Cela étant dit il ne faut pas non plus être simplistes dans notre analyse de l'actualité et bien cerner les réalités liées aux évènements actuels. Relevons sans tabou ce que ce conflit contient en arrière-ligne. Car la récupération indépendantiste des conditions sociales réelles est là, et bien là. Je souhaite la dénoncer.
Le conflit s'étend d'ailleurs à la Guyane, qui a déjà officiellement posée une demande de territorialisation à l'automne, pendant que Mayotte - sous l'impulsion d'ailleurs de notre député Abdoulatifou Aly avec le soutien de François Bayrou - demande sa départementalisation, avec un référendum sur le sujet qui s'y tiendra le 29 mars (voir son intervention au parlement : http://www.mouvementdemocrate.fr/actualites/abdoulatifou-aly-depute-mayotte-intervention-assemblee-nationale-departementalisation-mayotte-110209.html).
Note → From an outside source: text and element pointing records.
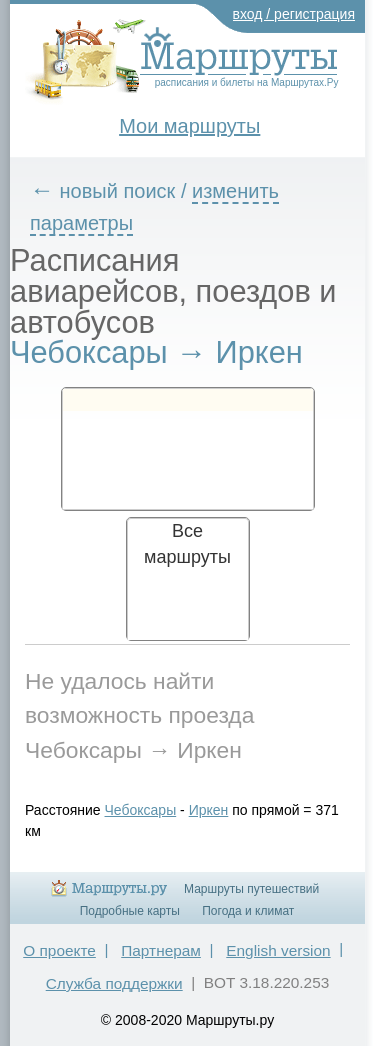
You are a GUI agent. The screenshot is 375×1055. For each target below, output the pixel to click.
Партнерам (161, 950)
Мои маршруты (189, 126)
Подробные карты (130, 911)
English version (278, 950)
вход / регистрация (294, 14)
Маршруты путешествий (251, 889)
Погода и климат (248, 911)
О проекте (59, 950)
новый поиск (118, 191)
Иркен (209, 810)
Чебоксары (141, 810)
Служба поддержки (114, 983)
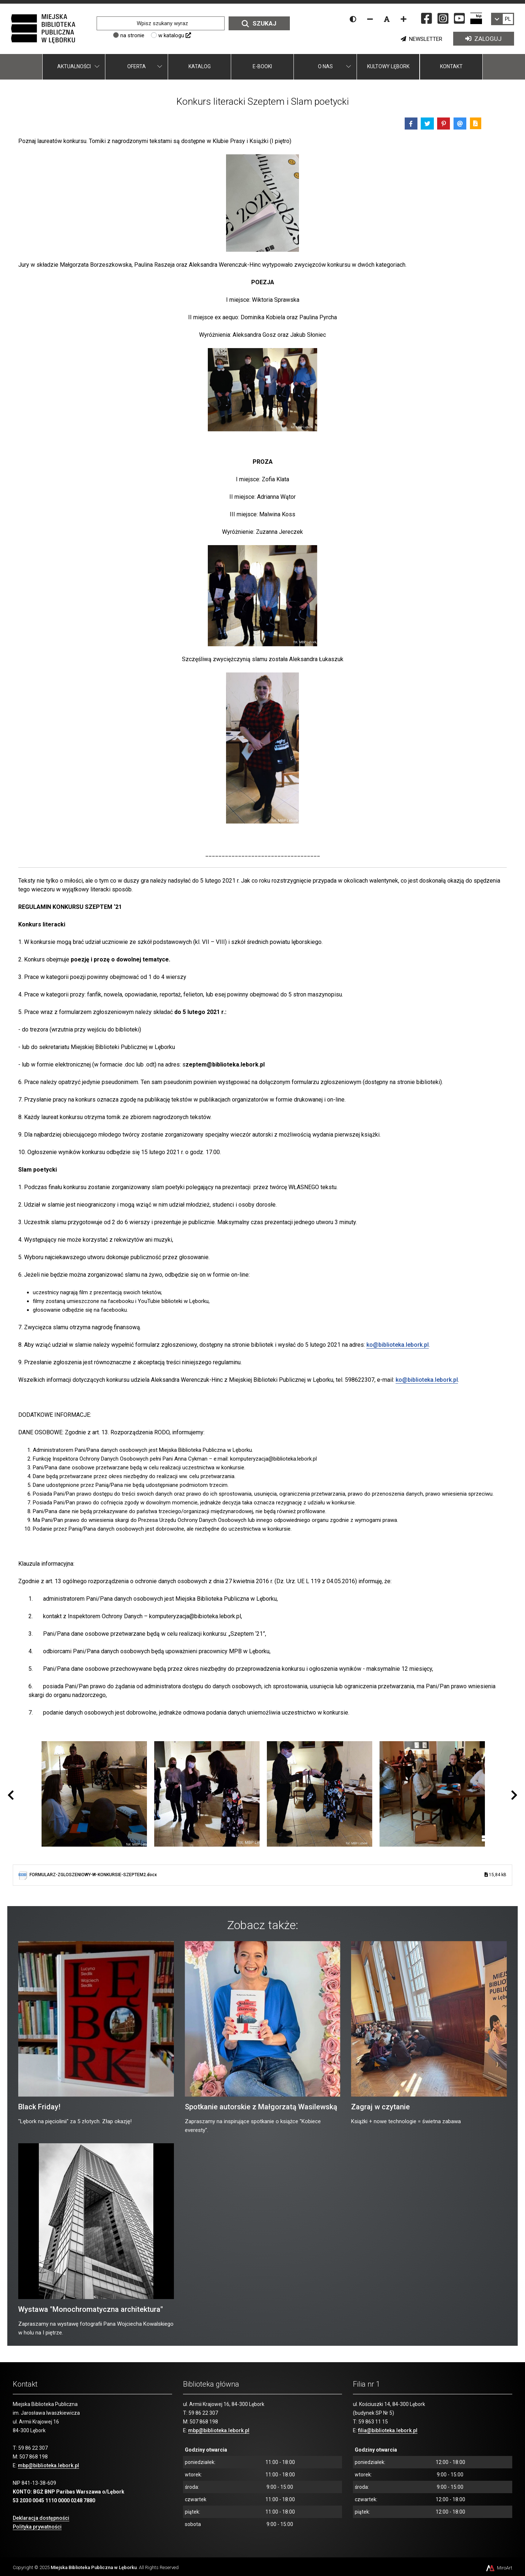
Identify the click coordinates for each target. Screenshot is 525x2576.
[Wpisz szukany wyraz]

J'espère d'ailleurs à ce sujet que le OUI l'emportera. Pour connaitre la situation de Mayotte je vous invite d'ailleurs à voir pour mémoire le podcast que Quentin Thevenon avait fait de M. Aly, à l'occasion d'un diner que nous avions passé avec lui lors du forum des démocrates, à Seignosse, en septembre 2007 : http://www.dailymotion.com/video/x378lf.
Pour les néophytes (je l'étais il y a peu!) et de façon un brin caricaturale, dans un département d'outre-mer (DOM) s'applique pleinement le droit français, comme dans n'importe quel département français, tandis que les territoires d'outre-mer (TOM) son dans un statut un rien biscornu, partiellement indépendant tant sur le plan juridique que fiscal, mais avec des dotations de fonctionnement de l'état français. En clair le droit français ne s'y applique pas forcément, mais l'état allonge le fric, contre rétribution en nature.
J'appelle ça de la prostitution territoriale et considère à titre personnel comme totalement dépassé si ce n'est arriéré l'existence de ce statut de TOM. Oui je sais, ma position est un peu violente, mais parce qu'elle se veut aussi saillante.
Cela bien entendu n'est pas une réponse à la crise sociale que connaissent ces territoires, mais ce que je souhaite dénoncer ici est la récupération de ce malaise social par les notables indépendantistes, dont nombre savent que là n'est pas une solution durable pour les classes sociales des DOM les plus en détresse. Il suffit d'ailleurs d'observer les situations bien pires que connaissent nombre de TOM du fait de leur statut pour le bien comprendre.
La solution à cette crise n'est pas à chercher dans la territorialisation.